The Role of Mental Health and Other Stressors
The study also found students who plotted school attacks shared many similarities with students who followed through with their attacks. These included:
- Being bullied or had mental health issues, often involving depression and suicidal thoughts.
- Intentions or committed suicide as part of the school attack.
- Histories of school discipline and contact with law enforcement.
- Drugs or alcohol usage.
- The impact of adverse childhood experiences, including substance abuse in the home, violence or abuse, and parental mental health issues.
As for the students whose attacks were averted, 70% exhibited behaviors that indicated the presence of some type of mental health symptom leading up to or around their plots’ discovery. This was noted in their journals, statements and behaviors seen by others, as well as histories of mental health treatment.

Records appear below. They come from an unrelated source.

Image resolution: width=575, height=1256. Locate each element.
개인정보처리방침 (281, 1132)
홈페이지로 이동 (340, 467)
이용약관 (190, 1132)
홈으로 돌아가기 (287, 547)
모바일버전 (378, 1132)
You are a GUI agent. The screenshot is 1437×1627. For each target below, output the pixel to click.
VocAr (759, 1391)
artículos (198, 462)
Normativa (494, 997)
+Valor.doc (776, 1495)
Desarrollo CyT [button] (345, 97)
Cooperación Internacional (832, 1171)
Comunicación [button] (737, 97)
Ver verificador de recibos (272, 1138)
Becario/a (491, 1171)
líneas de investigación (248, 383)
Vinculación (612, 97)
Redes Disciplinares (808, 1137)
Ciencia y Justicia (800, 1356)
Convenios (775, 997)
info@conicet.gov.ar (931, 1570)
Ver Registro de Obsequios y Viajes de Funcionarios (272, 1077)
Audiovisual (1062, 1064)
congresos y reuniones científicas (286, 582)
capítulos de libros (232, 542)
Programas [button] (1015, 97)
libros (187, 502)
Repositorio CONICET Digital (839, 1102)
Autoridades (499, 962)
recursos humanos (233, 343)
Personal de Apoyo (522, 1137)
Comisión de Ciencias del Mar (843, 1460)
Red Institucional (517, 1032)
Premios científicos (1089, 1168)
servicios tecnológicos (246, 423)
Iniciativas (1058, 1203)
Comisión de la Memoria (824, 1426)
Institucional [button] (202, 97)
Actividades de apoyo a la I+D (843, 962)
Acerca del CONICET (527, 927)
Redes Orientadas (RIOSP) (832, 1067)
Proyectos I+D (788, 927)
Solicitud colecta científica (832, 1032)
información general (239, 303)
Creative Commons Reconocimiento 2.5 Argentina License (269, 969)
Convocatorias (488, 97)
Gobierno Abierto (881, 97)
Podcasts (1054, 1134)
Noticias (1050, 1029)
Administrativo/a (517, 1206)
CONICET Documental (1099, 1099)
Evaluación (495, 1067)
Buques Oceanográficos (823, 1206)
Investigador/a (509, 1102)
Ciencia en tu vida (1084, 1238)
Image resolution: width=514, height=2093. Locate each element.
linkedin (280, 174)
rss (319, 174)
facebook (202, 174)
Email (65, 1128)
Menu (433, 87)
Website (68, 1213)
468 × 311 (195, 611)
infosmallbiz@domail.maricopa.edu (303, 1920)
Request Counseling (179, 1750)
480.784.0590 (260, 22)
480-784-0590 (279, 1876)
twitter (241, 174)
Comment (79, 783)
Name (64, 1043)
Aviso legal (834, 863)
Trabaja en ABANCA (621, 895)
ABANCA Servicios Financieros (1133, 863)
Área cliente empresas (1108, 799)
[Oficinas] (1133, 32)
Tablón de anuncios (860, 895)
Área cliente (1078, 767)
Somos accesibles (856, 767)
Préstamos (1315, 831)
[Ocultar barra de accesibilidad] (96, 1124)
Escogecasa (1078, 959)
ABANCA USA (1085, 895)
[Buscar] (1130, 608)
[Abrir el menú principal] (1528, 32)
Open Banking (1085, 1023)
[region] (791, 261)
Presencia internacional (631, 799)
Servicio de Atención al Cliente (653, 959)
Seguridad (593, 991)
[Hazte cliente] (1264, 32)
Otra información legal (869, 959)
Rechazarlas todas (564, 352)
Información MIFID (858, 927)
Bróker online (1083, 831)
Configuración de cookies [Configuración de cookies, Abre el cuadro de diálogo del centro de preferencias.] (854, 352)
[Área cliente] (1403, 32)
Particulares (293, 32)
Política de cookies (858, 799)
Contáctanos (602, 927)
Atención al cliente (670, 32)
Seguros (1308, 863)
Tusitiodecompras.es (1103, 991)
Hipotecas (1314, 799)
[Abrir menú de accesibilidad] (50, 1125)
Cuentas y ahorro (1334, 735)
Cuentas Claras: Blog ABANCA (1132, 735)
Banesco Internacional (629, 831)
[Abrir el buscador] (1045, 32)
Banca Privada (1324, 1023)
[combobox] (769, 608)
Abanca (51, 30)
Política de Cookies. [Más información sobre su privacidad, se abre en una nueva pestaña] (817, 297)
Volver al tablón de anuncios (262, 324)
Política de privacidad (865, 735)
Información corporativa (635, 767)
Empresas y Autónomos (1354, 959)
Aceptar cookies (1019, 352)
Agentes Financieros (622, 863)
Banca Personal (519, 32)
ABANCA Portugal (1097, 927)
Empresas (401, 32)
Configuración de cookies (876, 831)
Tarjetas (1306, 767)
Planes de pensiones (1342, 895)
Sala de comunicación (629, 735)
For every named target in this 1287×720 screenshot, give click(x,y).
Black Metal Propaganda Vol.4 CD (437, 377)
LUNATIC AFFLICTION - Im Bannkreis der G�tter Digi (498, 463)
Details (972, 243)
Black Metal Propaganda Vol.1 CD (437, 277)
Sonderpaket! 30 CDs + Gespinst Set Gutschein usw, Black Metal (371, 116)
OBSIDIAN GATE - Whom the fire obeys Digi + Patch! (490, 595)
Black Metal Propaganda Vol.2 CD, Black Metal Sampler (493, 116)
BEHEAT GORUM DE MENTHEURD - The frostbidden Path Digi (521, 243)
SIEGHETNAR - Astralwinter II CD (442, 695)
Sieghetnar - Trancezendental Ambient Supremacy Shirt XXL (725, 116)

Students who plotted these attacks were also impacted by life stressors. Most of these students (81%) experienced stressors in the year that lead up to the discovery of their plot or were happening when it was detected.
The NTAC study said 58% of the plotters were affected by family issues, such as parental separation or divorce, substance abuse in the home, and violence or abuse. Social matters, such as relationships with peers or romantic partners, bullying and other conflicts, impacted 51% of the plotters. Meanwhile, 44% were related to academic pressure, including falling grades and expulsions.